While previous OOIOO albums have been largely studio creations, Gamel is the most accurate portrayal of the band’s overwhelming, forceful live presence they have released yet. Yoshimi leads her minimalistic rhythm ensemble by making quick, impulsive shifts in tone and attack, the group acting as one mind under her expert instruction. While the gamelan elements will be brand new to many listeners, the band offsets the bizarre with familiar, at times even nostalgic and childlike, melodies. Gamel is euphoric, bursting at the seams with an exhilarating frenzy that is universal yet uniquely their own. OOIOO’s music is reflected in the ear of the beholder, with each listener taking away something different.
Yoshimi began her music career in 1986 playing drums in UFO or Die with vocalist Eye, and later joined him in the revolutionary noise-pop group Boredoms. Her explosive drum performances captivated audiences and even inspired Wayne Coyne to name a now-famous Flaming Lips album in her honor. While the band’s tours of the United States are infrequent, they are as the New York Times has stated, transcendent.
John Colpitts (aka Kid Millions) is a Brooklyn-based multi-instrumentalist, composer and writer who is perhaps best known as the drummer for Oneida. Man Forever, his vehicle for exploring the outer limits of drum performance, was created to overwhelm, to investigate the nuances that bloom in the midst of repetitive music, and to act as a pure sound experience.
Originally based on the idea of creating a sort of punk-infused Metal Machine Music for drums, Man Forever has evolved from a five or six full drum set ensemble to something a lot more stripped down. Based on two drummers playing single stroke rolls on a single drum and the patterns that emerge from that, Pansophical Cataract is propulsive
without a pulse. Patterns evolve and burst through the static surface of the material, much of which was produced by electric instruments, though “Ur Eternity” remains mostly drums with only a few bass tracks making an appearance. The sounds created by these instruments were based on the drones that Colpitts hears when he is practicing (the not fully conscious singing or humming that arises when one practices alone), and then augmented and enhanced by the other musicians on the record. The repetitive rolls create a phasing effect, a music in and of itself, and the dynamic shifts that occur when the other instruments enter become not mere notes, but grand events.

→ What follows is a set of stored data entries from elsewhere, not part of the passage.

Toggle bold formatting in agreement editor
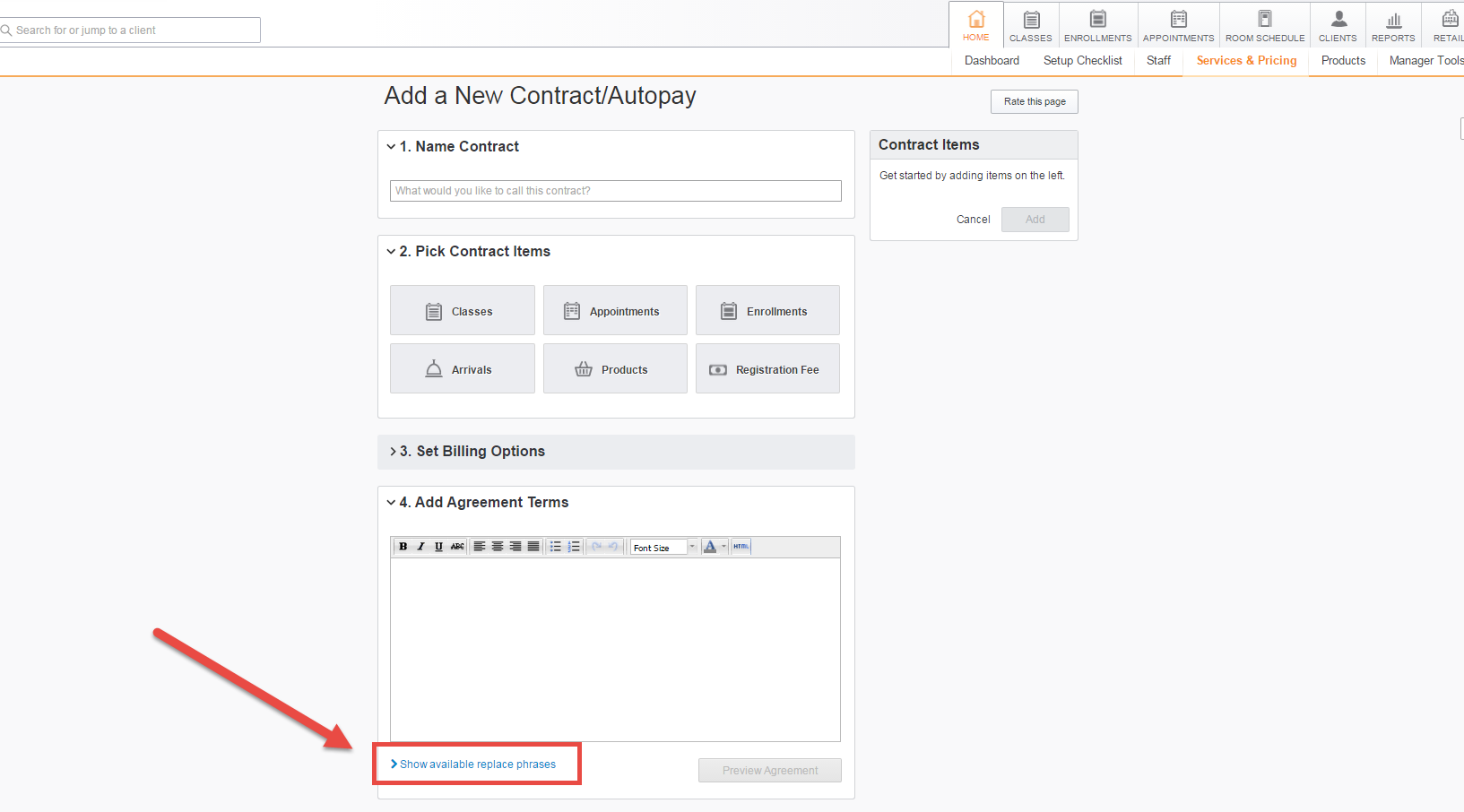1464x812 pixels. tap(403, 547)
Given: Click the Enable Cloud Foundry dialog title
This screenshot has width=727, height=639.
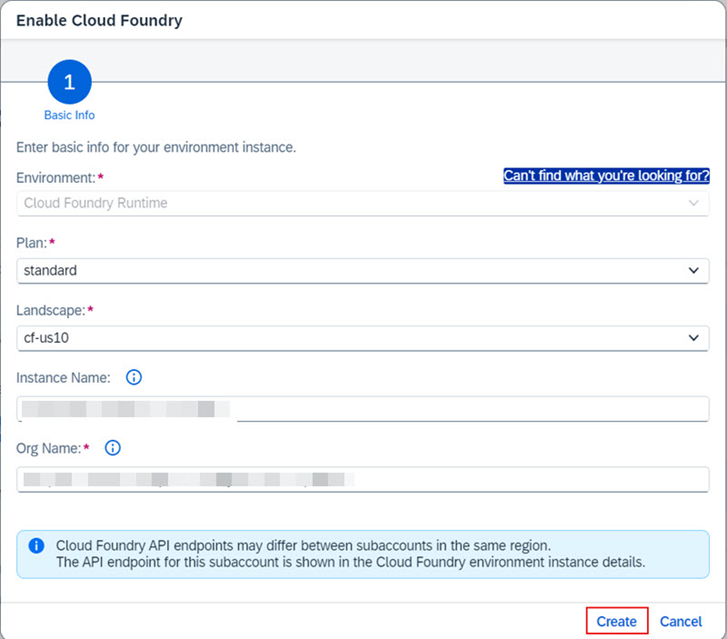Looking at the screenshot, I should coord(99,20).
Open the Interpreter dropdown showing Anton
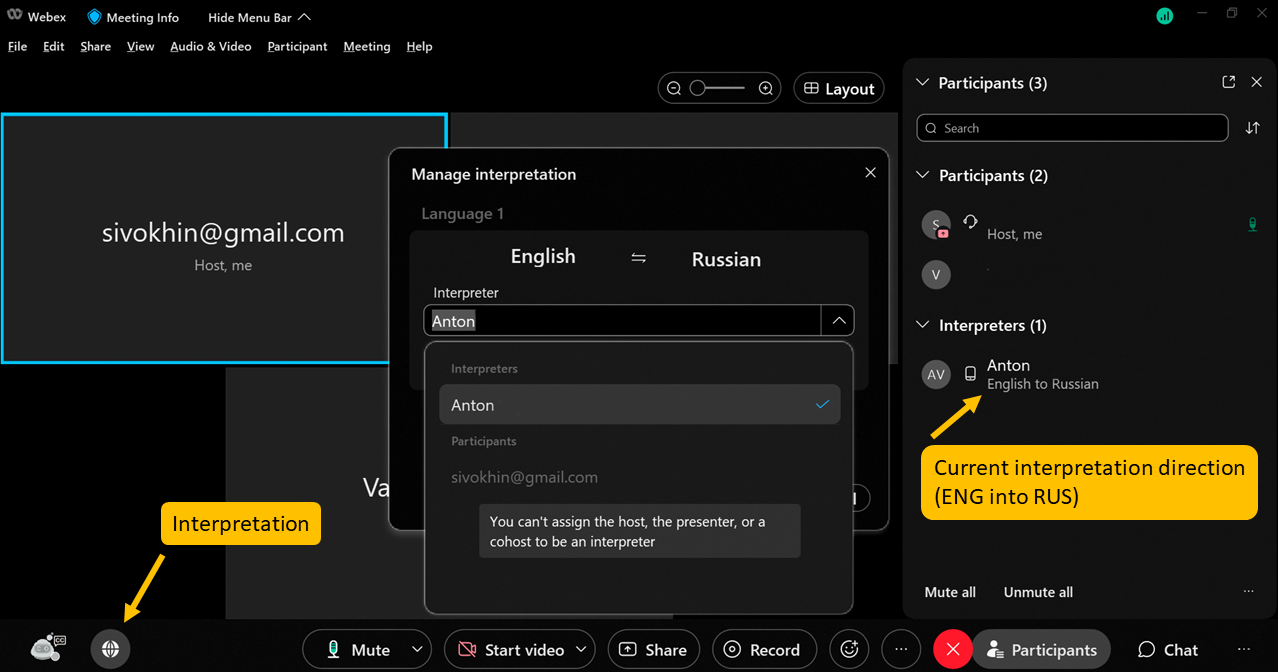 pos(839,320)

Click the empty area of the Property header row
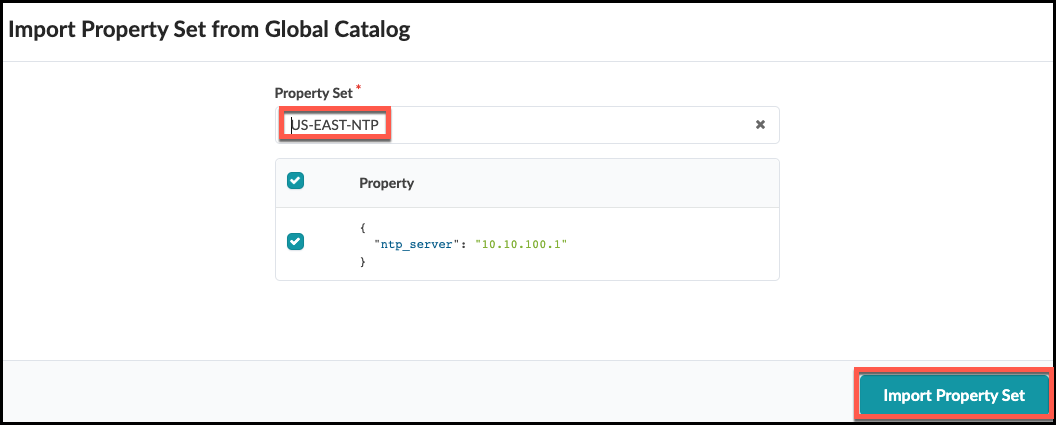600,184
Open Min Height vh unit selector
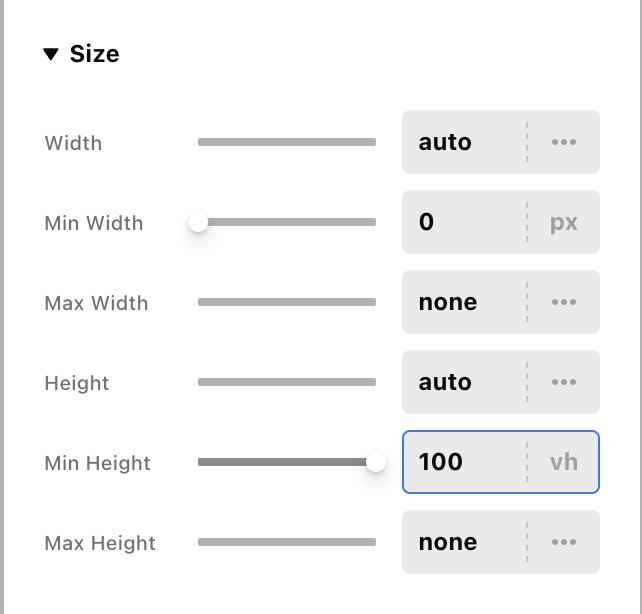 (564, 462)
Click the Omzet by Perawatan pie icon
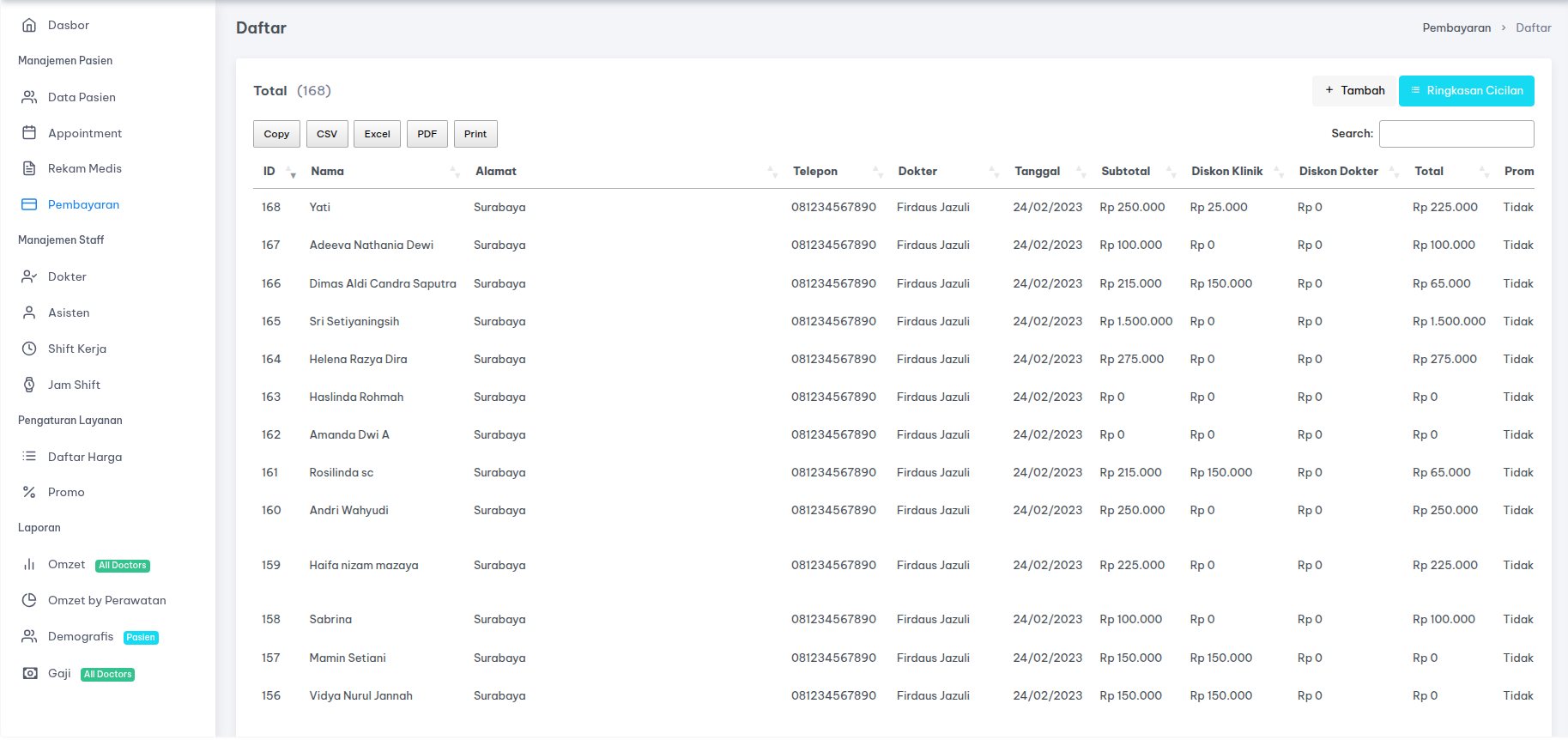1568x740 pixels. [29, 600]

In the live environment, these shifts and phasing effects, are amplified through sheer volume and duration. “Surface Patterns” and “Ur Eternity” are 30 and 40 minutes respectively (though have been shortened to around 18 minutes per side on record), creating an even more dramatic effect. Past performances have included Brian Chase (Yeah, Yeah, Yeahs), James McNew (Yo La Tengo), Chris Baio (Vampire Weekend), Richard Hoffman (Sightings), Shahin Motia (Oneida, Ex Models), Sarah Richardson (Creeping Nobodies), Ryan Sawyer (Stars Like Fleas), Greg Fox (Liturgy, Guardian Alien), Christopher Weingarten (Parts and Labor), and many others.
Pansophical Cataract can be likened to watching Niagara Falls. You can’t expect to see every drop of water that crests over the ridge, but you are overwhelmed with the shear scale of the thing, and therein lies the aspiration for this record. Dive right in.